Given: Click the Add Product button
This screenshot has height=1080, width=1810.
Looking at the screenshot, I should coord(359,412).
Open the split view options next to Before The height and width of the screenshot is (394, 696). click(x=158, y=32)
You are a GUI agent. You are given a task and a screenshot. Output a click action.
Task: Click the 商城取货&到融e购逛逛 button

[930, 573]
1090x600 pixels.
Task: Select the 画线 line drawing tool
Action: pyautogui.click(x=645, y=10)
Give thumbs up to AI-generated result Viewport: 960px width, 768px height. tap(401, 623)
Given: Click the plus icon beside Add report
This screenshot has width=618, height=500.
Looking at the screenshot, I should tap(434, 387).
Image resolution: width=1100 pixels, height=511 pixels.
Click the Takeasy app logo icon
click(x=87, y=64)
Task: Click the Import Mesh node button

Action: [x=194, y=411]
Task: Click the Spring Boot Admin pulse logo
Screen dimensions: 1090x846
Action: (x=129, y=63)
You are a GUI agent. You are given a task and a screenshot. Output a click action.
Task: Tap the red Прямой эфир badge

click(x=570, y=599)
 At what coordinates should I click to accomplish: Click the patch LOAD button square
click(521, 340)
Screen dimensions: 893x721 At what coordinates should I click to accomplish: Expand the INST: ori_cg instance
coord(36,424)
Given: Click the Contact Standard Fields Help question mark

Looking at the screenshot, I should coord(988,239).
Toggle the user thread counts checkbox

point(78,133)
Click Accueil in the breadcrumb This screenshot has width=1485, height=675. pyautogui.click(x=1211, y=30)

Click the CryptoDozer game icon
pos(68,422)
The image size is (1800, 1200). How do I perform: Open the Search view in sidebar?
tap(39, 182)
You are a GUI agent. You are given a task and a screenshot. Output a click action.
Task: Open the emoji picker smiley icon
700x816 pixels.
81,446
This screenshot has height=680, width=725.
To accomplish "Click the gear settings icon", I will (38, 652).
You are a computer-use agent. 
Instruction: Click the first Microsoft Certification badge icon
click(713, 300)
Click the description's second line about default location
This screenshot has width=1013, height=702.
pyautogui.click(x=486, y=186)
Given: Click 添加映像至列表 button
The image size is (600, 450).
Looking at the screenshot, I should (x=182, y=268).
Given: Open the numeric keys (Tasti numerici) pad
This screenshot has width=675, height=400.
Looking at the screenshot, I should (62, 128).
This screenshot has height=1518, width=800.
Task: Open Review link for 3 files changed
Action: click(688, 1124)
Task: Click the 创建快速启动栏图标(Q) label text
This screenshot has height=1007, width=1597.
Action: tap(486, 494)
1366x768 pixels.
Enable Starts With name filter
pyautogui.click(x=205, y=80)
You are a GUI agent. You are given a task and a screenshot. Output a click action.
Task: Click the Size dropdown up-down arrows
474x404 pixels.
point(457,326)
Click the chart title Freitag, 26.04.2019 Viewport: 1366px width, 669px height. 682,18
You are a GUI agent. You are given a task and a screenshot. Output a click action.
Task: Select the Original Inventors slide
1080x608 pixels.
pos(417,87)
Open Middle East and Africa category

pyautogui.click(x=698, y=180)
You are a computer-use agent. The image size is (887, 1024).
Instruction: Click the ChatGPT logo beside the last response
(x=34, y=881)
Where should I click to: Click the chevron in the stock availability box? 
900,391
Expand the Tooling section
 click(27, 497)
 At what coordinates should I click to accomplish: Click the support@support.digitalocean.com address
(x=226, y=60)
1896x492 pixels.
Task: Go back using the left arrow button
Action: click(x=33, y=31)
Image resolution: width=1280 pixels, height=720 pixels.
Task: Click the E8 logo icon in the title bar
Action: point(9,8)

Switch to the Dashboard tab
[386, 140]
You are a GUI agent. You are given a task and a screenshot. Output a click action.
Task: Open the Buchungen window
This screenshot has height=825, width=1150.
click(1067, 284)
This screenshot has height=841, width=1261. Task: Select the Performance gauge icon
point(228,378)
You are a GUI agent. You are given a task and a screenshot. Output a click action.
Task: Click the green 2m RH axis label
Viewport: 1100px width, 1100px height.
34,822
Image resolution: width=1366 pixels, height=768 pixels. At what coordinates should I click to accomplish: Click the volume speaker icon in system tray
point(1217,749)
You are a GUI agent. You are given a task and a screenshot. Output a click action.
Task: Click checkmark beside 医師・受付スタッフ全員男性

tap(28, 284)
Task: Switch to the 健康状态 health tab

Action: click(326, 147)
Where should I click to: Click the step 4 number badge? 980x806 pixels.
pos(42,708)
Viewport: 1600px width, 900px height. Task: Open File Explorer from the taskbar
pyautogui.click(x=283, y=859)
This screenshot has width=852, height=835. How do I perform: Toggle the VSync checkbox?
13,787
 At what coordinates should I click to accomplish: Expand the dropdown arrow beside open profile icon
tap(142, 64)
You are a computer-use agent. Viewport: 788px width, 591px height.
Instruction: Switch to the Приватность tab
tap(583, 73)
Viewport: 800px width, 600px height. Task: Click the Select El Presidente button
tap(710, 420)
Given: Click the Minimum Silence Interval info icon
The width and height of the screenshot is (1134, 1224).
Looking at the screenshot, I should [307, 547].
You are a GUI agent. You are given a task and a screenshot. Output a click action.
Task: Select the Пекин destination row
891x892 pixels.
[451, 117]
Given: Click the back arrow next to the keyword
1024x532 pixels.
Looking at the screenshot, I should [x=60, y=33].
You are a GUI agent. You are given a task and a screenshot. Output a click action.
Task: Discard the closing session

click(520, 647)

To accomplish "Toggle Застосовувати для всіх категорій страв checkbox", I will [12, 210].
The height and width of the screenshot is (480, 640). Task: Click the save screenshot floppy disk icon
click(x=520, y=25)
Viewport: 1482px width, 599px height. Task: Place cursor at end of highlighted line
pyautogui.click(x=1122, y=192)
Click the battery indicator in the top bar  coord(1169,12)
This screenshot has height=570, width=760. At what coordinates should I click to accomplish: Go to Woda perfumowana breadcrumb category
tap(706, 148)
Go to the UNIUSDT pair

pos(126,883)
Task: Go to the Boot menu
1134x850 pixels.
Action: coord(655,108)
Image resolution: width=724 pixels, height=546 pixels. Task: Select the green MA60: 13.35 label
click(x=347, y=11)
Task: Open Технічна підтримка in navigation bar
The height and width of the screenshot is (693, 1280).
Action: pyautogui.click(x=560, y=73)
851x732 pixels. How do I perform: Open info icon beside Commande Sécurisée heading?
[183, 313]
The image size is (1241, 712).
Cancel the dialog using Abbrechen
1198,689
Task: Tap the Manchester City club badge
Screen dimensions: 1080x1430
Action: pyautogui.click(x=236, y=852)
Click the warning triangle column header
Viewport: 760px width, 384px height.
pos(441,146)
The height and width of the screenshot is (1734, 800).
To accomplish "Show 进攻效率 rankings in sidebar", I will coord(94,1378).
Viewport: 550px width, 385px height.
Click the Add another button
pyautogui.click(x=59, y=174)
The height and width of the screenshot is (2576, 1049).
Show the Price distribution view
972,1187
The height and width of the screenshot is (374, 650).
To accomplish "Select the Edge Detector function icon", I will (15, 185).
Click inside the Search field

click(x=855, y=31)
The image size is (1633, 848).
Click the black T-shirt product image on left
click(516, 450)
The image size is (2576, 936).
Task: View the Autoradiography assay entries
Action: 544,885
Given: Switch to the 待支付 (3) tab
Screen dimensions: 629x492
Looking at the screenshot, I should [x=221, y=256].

※ ※ ※

WHAT YOU WILL DO
The job is to copy each line from the material above that holds the word "computer".

SOLUTION BELOW
You are a computer-use agent. 
You are a computer-use agent. The image size is (887, 1024).
You are a computer-use agent. Viewport: 788px width, 591px height.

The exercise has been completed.